The specific capacitance of carbon electrode could be calculated by constant current discharge process, according to the following formula: Csingle = 4Ccell = 4 × I × ∆t/∆V, where Csingle is the mass specific capacitance of single electrode (Fg−1), Ccell is the mass specific capacitance of supercapacitor unit (Fg−1), I is the discharging current (Ag−1), Δt is the discharge time (s), ΔV is the discharge voltage after removing voltage drop (V), respectively. The energy density, maximum power density and, power density of capacitors were calculated according to the following formulas: E = 0.5 × Ccell × ΔV2, Pmax = ΔV2/4R(1KHz)m, and P = 0.12ΔV2/R(DC)m, where Ccell is the mass specific capacitance of supercapacitor unit (Fg−1), ΔV is the discharge voltage after removing voltage drop (V), m is the mass of active material (g), R(DC) is the DC resistance (Ω), R(1KHz) is the AC resistance (Ω), respectively.

2.4. Result and Discussion

As shown in Figure 4A, Cyclic voltammetry (CV) curves display quasi-rectangular curves in the voltage window from 0 V to 1.0 V, suggesting that CV behaviors result from predominantly double-layer mechanism of energy storage. It is noticeable that P-PCG has larger enclosed areas of the CV curves and the voltammetric current densities of it are higher than that of PCG, thus indicating a higher specific capacitance and double-layer response in P-PCG. Further, to investigate the possibility of utilizing P-doped porous carbon/graphene in an aqueous electrolyte beyond the decomposition potential of water (1.23 V), wide potential window tests were conducted by a gradual increase in the positive potential range above 1.0 V as shown in Figure 4B, by contrast, the range of window voltage of PCG was measured with the same method as shown in Figure 4C. It can be seen from the Figure 4B that the current is not increased obviously at the potential from 1 to 1.5 V, and the CV curves retain well rectangular shapes for P-PCG at the scan rate of 5 mVs−1, exhibiting the internal resistance of the supercapacitor is not obviously increased. Obviously, CV curve still retains rectangular shape when potential window is up to a high value of 1.6 V, but the current is significantly increased and the distortion of CV curve is significantly enhanced (the two vertical lines of the rectangle become bent sloping lines), indicating that the internal resistance of the supercapacitor begins to be increased, with further increase of potential, The CV curve tends to deteriorate seriously. The results indicate that the most stable potential window for P-PCG in aqueous electrolyte is 1.6 V, which is significantly higher than the theoretical decomposition potential of water (1.23 V). Figure 4C clearly shows that a bit of distortion appears when the positive potential is 1 V, and the distortion is getting worse along with the increase of positive potential. When the voltage is up to 1.2 V, severe distortion is observed.

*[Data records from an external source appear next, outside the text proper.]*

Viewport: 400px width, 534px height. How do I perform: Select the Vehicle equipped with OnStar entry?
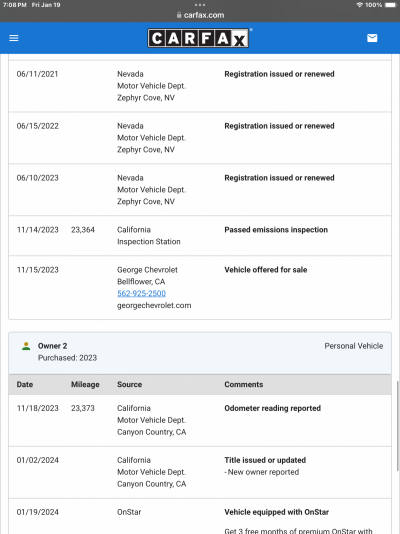[x=200, y=517]
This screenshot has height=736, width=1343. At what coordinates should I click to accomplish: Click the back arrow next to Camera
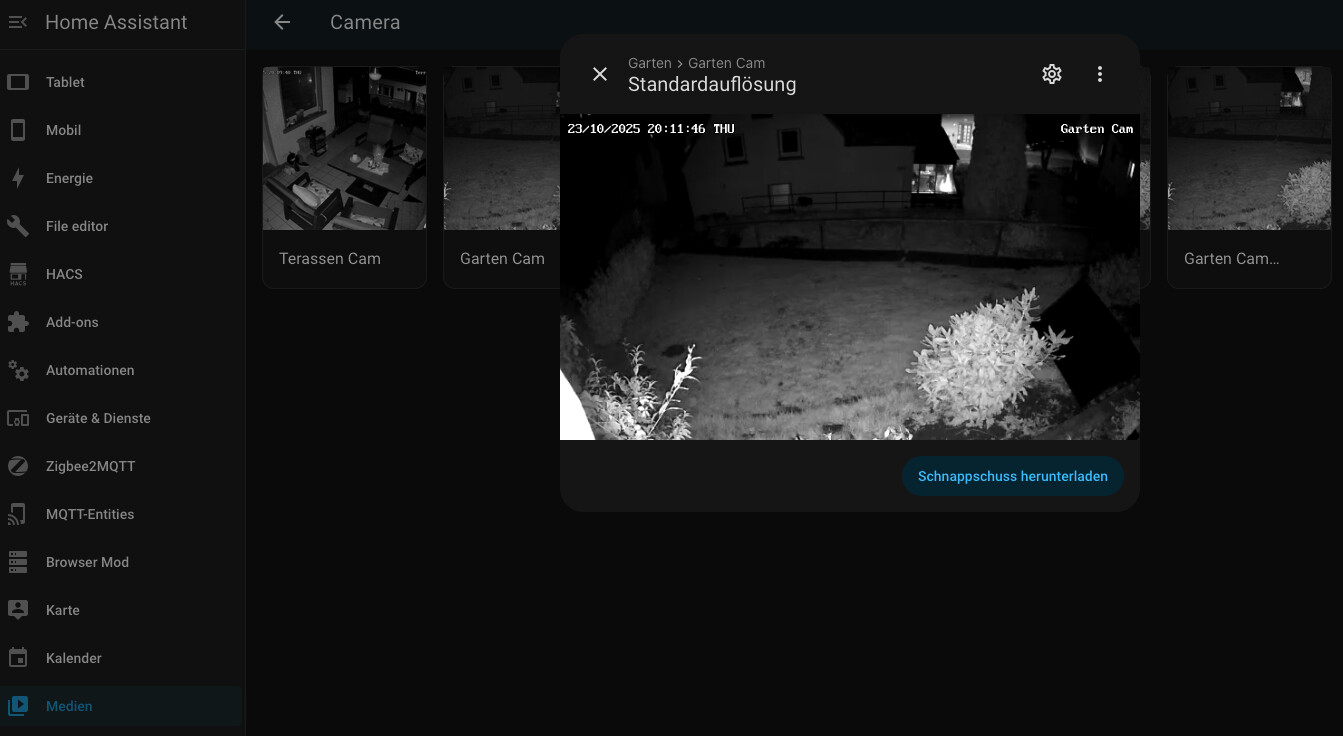(282, 22)
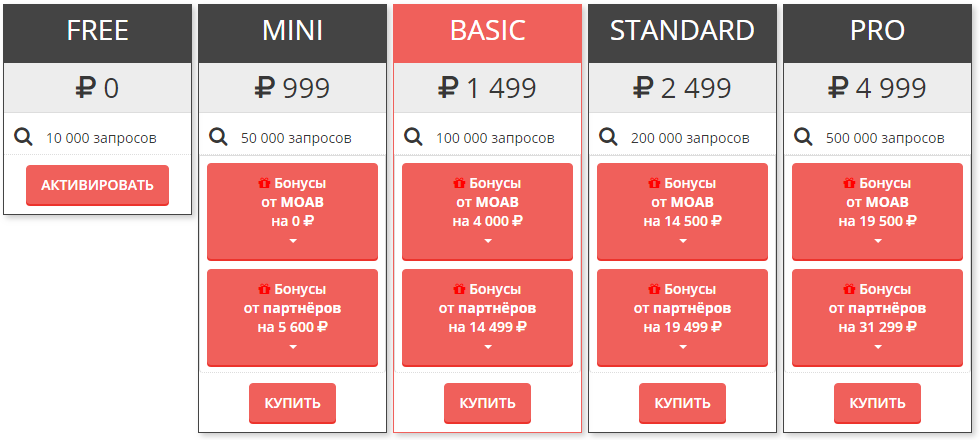
Task: Click the gift icon in PRO's MOAB bonuses
Action: 849,183
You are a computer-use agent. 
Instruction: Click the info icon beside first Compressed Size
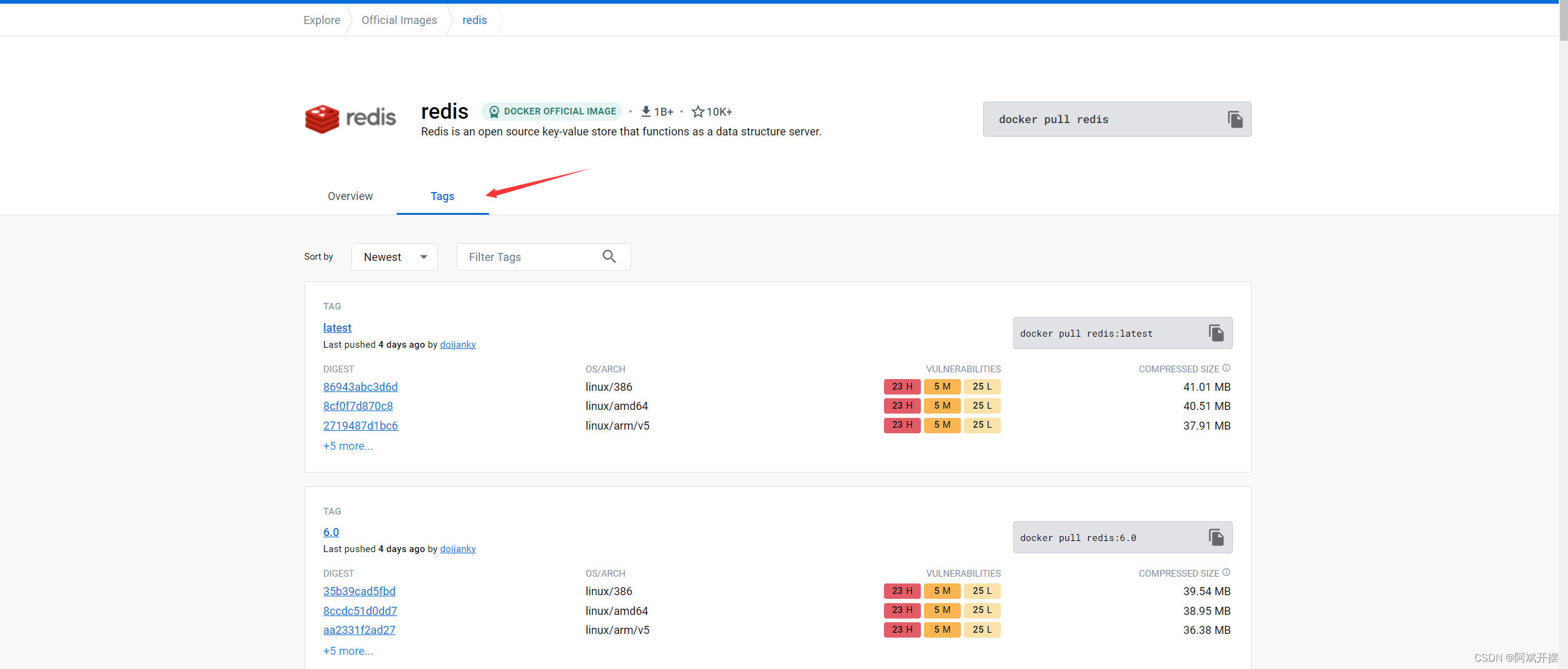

Thus, the stability window voltage of PCG is 1 V in aqueous electrolyte, which is in sharp contrast to the stable window of P-PCG. The wide window voltage of P-PCG in aqueous electrolyte might be as a result of the reversible electrochemical hydrogen storage in composite, and one of the reasons could be also estimated that the introduction of phosphorus functional groups could make some changes on the carbon surface.
When the scan rate was increased gradually from 5 to 100 mVs−1as shown in Figure 4D, the CV curve integrated area of P-PCG electrode is increased but maintains the slightly deviated rectangular shape at high scan rate of 100 mVs−1, suggesting general rate capability performance of P-PCG. This may be due to the reversibility of the reaction that is related to the structural stability occurring on the surface of the material or the charge transport performance during the charge–discharge process.
In order to further evaluate the capacitance property, Galvanostatic charge–discharge (GC) profiles within the potential range of 0–1.0 V were performed. As shown in Figure 5A, GC curves of P-PCG and PCG were performed at a current density of 0.5 Ag−1, exhibiting triangular shape. GC curves are highly linear and symmetrically close to triangle shapes, demonstrating ideal capacitor behavior. It is obvious that P-PCG shows a longer discharge time than that of PCG, thus yielding higher specific capacitance. Because of the presence of pseudo-capacitance in P-doped porous carbon/graphene electrodes, which becomes the additional mechanism of energy storage alongside of double-layer formation, the P-doped electrodes shows higher capacitance than undoped counterpart.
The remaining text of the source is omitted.